RMBSs are not the only credit instrument that caused op risk losses in April. In recent years, banks have been accused of manipulating the foreign exchange market and Libor, and now credit default swaps (CDSs) are also in the spotlight. In 2008 and early 2009, two US-based central counterparties – CMDX and Ice Clear Credit – were vying to clear CDS trades. CMDX was a joint venture between exchange CME Group and hedge fund Citadel, both based in Chicago, while Ice Clear Credit was backed by a consortium of major banks.

Twelve banks are accused of conspiring to block CMDX from the market, including by pressuring London-based data vendor Markit and the International Swaps and Derivatives Association to deny the new platform a licence to use their indexes. When CMDX eventually received its licence, the terms required the banks to be involved in every CDS transaction.

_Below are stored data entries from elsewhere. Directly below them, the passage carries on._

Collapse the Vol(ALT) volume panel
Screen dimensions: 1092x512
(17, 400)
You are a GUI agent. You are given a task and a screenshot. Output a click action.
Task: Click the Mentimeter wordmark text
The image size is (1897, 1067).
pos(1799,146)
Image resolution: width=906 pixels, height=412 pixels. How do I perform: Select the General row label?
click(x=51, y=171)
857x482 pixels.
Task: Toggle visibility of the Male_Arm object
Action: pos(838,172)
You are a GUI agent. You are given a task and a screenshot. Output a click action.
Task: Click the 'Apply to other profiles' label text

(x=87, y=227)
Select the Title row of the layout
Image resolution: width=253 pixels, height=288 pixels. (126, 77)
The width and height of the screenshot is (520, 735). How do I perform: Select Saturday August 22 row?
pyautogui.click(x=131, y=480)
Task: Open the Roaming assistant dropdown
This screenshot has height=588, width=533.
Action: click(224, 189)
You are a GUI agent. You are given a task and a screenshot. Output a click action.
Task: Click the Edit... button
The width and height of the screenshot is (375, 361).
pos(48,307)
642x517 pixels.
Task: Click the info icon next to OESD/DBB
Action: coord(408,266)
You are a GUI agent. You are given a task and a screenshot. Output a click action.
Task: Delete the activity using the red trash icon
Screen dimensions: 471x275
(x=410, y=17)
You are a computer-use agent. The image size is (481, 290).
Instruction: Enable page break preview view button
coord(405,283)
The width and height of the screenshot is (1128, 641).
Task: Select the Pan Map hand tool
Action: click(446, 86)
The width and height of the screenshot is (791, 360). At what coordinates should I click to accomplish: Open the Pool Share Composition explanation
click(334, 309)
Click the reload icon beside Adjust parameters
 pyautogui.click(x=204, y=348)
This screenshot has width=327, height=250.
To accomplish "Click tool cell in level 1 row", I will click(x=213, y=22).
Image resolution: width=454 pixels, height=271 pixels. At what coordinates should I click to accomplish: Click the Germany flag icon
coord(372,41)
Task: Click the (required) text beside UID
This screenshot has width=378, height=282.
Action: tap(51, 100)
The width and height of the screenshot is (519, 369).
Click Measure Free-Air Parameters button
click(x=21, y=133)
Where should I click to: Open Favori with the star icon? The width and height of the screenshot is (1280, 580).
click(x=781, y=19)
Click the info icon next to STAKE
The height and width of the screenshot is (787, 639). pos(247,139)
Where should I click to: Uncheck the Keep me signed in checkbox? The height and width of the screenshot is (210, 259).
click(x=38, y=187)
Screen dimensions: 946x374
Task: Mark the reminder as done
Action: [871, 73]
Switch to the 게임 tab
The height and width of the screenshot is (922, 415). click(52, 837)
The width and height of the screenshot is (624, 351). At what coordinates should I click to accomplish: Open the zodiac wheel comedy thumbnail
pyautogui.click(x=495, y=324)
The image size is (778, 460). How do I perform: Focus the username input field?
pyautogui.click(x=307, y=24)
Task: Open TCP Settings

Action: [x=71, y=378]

The banks' actions are alleged to have kept CDS prices artificially high, when increasing liquidity should have dropped prices. US investors filed lawsuits after newspaper reports and rumours of regulatory investigations revealed secret meetings among the banks and their affiliates. In April, the 12 banks reached a $1.87 billion settlement with investors that traded CDSs between 2008 and 2013. At the time, JP Morgan and Morgan Stanley held the largest shares of the CDS market – and their settlements of $595 million and $230 million, respectively, were large enough to make the top-five list.

This first investor settlement may only be the beginning for those involved in the CDS market. Judging by similar anti-trust claims in the past, the banks likely face regulatory penalties in the US and elsewhere. In an era of splashy settlements, those penalties could be substantial.